US food giant Kellogg has agreed a joint venture with Singapore-based palm oil firm Wilmar International to expand its cereal and snacks business in China.
The 50:50 joint venture covers the manufacture, sale and distribution of cereal, wholesome snacks and savoury snacks in China.
The partnership will be delivered by Wilmar's wholly-owned subsidiary in China Yihai Kerry Investments Co. Yihai Kerry Investments Co will contribute to infrastructure, supply chain scale and provide a sales and distribution network in China.
Kellogg said in a statement that it expects China to become the largest global food and beverage market globally within the next five years "driven by the growth of a middle class consumer base in large cities and an increased desire for a wide range of packaged and branded foods".
"China's snack-food market alone is expected to reach an estimated $12 billion by year-end, up 44% from 2008," said John Bryant, Kellogg’s president and chief executive officer.
"This joint venture positions our China business for growth and fundamentally changes our game in China. Our organisations have developed a strong working relationship and trust.
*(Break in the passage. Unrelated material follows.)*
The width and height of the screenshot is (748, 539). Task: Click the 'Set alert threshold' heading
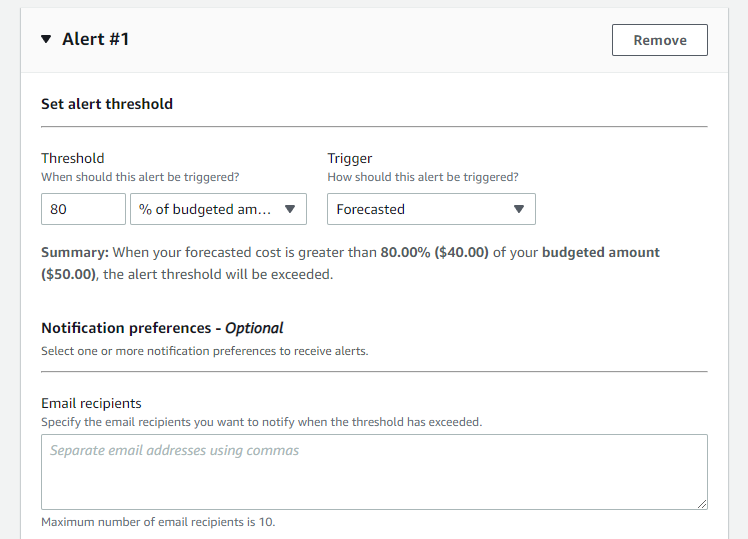107,104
I have every confidence that our partnership will be a long-term success.”
“This joint venture with Kellogg will complement our existing Consumer Product business and leverage on our extensive distribution network and support infrastructure in China,” added Kuok Khoon Hong, Wilmar’s chairman and chief executive.
“With our joint strength and shared vision, I am confident that we will be able to develop a leading cereal and snacks business together."
The joint venture, which is subject to regulatory approval, will be headquartered in Shanghai.